From Wikipedia, the free encyclopedia
Jump to: navigation, search
The Pastor's Wife
Cover of the book The Pastor's Wife.jpg
Author Diane Fanning
Language English
Genre True crime, Biography
Publisher St. Martin's Press
Publication date
Published in English
Pages 320 pp (Paperback ed)
ISBN 0-312-94929-4

The Pastor's Wife: The True Story of a Minister and the Shocking Death That Divided a Family, by author and novelist Diane Fanning, is a true crime account of Pastor Matthew Winkler, who was found fatally wounded from a shotgun blast to his back in 2006 at his Fourth Street Church of Christ parsonage in Selmer, Tennessee. The book was released by St. Martin's True Crime Library in November 2008.

The book was the basis for a made-for-TV movie of the same title released by Lifetime Television November 5, 2011.[1]

Case information[edit]

Mary Winkler, the pastor's wife, and their three daughters—aged 8, 6 and 1 at the time—were missing when Matthew's body was discovered, and a search for the family began. They were eventually located on a beach in Alabama, and Winkler was charged with the murder of her 31-year-old husband.

In the months that followed, events surrounding the crime and the Winklers' marriage were exposed nationally, including Winkler's appearance on The Oprah Winfrey Show in 2007.[2]

In April 2007, Winkler was convicted of voluntary manslaughter in the death of her husband and sentenced to 210 days. She served 67 days of her sentence in a mental health facility.
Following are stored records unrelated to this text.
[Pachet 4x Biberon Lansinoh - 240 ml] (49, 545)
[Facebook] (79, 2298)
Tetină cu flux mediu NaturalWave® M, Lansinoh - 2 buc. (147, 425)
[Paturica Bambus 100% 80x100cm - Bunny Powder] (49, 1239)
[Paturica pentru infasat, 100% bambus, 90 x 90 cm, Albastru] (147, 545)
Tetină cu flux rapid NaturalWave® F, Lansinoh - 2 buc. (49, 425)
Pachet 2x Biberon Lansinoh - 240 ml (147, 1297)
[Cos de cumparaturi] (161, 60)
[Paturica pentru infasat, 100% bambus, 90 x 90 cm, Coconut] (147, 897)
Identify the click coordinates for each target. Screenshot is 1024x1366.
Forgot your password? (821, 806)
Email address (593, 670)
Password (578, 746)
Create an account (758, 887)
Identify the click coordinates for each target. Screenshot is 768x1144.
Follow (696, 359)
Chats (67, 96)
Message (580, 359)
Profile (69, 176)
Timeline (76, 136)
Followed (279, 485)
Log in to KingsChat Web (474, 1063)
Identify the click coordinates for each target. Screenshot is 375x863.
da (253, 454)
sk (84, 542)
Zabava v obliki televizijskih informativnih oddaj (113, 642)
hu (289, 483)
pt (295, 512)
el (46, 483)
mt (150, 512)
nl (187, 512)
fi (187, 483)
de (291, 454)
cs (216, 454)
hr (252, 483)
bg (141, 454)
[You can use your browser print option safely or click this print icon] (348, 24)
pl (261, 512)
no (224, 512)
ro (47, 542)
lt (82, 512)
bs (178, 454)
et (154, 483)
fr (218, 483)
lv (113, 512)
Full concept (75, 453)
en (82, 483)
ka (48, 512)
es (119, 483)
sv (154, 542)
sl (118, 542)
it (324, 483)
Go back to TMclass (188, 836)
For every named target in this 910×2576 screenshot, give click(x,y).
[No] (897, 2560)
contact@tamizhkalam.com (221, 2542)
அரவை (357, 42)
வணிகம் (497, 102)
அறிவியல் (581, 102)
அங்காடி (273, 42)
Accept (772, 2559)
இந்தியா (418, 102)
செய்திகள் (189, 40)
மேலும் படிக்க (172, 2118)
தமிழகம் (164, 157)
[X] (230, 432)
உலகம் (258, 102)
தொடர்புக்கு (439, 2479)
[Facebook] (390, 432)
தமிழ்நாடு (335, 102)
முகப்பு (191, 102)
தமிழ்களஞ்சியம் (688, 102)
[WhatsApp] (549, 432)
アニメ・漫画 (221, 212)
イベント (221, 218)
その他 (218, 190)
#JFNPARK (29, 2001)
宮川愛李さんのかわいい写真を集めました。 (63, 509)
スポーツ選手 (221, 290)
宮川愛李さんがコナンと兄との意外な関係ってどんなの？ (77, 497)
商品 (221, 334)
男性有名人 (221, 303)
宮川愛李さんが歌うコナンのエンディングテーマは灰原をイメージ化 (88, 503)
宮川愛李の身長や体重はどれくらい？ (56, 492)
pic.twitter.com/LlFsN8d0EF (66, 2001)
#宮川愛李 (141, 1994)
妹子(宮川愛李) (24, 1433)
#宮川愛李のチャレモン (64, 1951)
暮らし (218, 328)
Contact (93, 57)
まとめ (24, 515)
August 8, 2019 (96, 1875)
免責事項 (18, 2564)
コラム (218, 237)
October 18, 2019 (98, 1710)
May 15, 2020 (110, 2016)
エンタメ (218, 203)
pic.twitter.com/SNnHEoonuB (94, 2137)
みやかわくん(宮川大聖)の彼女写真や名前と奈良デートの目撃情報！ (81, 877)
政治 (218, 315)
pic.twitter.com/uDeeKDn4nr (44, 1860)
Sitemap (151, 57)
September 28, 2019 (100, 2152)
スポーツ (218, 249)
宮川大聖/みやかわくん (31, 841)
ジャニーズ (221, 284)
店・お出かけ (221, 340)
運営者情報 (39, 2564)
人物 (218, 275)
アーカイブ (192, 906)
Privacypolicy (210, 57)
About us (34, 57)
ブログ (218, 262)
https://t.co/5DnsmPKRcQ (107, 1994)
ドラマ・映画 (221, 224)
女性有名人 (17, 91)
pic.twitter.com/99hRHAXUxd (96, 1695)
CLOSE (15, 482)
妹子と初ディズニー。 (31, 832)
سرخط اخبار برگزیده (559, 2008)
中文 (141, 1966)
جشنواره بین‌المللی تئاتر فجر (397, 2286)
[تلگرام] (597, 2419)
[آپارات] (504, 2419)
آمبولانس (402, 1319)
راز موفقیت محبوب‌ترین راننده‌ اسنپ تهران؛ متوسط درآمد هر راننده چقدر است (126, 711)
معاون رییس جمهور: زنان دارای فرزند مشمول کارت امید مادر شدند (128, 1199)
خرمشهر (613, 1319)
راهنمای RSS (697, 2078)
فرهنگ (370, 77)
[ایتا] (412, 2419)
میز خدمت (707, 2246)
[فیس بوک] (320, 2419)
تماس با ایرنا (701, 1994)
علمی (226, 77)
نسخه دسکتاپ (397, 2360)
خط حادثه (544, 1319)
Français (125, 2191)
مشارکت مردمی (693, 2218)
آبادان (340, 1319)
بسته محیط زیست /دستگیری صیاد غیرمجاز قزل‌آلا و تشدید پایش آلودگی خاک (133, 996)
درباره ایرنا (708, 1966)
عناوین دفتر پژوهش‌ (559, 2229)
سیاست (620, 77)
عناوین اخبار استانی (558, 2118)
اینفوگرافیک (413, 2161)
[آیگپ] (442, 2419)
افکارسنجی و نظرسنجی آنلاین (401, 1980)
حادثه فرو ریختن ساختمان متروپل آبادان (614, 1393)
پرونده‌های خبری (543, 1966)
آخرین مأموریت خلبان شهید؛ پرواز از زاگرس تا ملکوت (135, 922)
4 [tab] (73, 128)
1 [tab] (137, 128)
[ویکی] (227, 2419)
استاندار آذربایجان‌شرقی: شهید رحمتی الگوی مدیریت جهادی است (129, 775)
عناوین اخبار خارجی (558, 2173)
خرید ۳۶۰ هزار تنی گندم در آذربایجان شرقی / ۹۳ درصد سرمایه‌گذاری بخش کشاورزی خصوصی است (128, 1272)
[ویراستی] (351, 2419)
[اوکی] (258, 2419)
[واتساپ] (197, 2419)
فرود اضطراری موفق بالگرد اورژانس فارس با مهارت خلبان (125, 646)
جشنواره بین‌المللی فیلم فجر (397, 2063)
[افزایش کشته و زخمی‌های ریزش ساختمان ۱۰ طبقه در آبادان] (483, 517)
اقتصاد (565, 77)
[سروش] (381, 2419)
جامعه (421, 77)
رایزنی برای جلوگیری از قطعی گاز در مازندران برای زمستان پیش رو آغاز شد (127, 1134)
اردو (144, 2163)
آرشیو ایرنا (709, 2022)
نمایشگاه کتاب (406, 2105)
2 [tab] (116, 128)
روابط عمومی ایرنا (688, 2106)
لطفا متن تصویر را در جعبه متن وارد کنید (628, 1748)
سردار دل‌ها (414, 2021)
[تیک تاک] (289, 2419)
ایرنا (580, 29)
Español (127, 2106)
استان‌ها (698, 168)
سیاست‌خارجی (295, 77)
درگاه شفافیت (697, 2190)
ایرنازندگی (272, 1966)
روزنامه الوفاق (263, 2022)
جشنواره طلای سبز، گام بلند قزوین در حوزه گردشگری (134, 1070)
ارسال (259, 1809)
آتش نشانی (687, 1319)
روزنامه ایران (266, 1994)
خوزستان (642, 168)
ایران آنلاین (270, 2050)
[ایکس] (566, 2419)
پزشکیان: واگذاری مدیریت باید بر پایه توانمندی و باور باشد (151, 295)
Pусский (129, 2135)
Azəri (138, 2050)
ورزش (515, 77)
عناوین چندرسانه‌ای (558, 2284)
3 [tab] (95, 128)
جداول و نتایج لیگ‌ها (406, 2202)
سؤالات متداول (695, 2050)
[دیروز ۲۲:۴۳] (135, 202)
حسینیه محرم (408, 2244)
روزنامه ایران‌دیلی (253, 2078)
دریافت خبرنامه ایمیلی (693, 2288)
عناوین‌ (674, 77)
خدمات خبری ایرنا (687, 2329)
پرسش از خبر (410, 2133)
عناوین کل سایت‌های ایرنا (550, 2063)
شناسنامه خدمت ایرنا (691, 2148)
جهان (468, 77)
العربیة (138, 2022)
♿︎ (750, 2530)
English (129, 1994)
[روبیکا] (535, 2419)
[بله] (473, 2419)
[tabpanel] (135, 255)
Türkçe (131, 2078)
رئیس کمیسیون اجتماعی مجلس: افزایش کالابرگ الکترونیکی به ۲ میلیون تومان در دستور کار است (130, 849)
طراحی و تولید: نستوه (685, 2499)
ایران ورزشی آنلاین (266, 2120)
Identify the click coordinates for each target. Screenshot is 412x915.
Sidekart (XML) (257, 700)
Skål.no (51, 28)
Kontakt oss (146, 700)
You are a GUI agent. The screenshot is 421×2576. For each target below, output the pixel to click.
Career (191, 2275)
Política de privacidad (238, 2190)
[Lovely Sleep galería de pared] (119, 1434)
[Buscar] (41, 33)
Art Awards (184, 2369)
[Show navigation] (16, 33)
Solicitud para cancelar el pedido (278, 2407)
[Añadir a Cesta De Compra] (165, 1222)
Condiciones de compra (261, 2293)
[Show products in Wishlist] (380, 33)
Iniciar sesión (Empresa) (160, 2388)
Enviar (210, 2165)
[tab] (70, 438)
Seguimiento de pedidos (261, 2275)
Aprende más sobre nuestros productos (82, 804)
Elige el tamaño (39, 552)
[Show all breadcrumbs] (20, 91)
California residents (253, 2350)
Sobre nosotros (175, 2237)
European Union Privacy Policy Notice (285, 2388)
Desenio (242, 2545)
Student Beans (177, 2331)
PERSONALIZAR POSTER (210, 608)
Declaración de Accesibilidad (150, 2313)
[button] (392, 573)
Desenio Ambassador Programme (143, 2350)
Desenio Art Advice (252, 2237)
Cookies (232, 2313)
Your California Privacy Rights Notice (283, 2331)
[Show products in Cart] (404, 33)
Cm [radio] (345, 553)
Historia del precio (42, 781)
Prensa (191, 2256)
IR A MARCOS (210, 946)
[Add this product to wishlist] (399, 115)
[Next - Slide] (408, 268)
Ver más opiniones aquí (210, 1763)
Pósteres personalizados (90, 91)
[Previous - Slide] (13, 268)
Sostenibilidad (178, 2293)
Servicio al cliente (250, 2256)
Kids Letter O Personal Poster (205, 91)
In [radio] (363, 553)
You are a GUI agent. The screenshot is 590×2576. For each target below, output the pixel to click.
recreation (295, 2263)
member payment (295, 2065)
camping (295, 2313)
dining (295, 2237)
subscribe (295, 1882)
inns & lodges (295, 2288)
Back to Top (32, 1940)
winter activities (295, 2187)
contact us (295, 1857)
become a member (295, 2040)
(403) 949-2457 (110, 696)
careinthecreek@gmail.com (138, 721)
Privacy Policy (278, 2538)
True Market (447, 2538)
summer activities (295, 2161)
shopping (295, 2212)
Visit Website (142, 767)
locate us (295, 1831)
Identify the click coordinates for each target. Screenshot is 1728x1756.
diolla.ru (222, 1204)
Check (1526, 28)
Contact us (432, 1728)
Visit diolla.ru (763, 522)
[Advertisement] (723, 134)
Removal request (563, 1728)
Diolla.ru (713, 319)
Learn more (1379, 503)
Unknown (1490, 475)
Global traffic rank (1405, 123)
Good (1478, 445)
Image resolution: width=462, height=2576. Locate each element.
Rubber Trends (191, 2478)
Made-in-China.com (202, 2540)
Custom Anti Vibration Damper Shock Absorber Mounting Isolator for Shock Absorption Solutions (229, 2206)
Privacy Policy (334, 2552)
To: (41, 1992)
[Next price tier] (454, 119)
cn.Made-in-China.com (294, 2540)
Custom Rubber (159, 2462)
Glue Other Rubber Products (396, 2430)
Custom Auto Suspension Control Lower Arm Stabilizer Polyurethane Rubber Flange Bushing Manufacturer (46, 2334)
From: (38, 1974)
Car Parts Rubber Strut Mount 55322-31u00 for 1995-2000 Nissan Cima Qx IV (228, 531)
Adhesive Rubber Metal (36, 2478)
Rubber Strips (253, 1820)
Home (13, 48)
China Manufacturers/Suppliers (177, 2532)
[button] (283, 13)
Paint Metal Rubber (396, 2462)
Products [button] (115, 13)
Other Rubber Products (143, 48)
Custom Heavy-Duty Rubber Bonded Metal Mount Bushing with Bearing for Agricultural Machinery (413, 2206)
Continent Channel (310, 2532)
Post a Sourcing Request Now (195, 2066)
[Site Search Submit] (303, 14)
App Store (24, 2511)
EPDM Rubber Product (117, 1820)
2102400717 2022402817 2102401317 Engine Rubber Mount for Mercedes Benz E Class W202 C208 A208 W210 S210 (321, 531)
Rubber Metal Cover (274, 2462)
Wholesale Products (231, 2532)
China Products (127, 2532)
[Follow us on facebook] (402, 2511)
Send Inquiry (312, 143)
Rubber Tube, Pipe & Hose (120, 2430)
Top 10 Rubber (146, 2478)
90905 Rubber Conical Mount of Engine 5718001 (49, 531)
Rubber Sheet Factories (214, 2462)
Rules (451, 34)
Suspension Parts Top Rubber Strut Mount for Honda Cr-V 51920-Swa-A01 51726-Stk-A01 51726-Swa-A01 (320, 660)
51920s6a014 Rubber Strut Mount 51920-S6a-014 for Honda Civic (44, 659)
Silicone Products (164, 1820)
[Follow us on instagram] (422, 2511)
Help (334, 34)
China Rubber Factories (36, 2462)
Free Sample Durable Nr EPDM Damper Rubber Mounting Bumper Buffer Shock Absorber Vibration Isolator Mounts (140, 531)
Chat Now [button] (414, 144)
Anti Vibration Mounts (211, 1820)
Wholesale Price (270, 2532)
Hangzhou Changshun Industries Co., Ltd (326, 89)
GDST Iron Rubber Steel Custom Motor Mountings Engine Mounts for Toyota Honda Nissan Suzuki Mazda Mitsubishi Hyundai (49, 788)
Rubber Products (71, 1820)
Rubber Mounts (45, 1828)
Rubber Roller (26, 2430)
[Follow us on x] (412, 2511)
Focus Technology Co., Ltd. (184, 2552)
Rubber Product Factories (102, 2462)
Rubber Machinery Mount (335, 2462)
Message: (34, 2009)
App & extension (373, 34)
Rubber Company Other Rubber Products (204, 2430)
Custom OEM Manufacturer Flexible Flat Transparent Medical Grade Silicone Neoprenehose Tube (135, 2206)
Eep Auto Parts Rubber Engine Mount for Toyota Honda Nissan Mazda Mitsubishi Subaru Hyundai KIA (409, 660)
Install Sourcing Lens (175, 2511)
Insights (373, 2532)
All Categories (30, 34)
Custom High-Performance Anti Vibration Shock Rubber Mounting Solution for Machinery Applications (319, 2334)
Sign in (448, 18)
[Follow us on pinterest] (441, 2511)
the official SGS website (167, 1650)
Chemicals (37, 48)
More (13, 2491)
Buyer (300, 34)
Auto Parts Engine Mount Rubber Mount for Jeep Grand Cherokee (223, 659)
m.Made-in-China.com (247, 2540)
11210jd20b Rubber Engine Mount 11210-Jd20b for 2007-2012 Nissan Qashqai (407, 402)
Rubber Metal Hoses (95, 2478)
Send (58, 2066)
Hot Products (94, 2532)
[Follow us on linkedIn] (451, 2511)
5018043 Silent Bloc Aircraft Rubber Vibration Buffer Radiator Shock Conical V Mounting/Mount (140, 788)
Winkler's defense team, attorneys Steve Farese Sr., Leslie Ballin, Tony Farese and Steve Farese Jr. with investigator Terry Cox, represented their client pro bono.


The book was included in the Doubleday Book Club.[3] It was on The Literary Guild's Top 100 bestseller list in the biography category.[4]

Anita Porterfield with The Boerne Star wrote about the book, "With great skill, Fanning guides the reader through the bizarre destructive events of a dysfunctional family culminating with Mary Winkler’s murder trial."[5]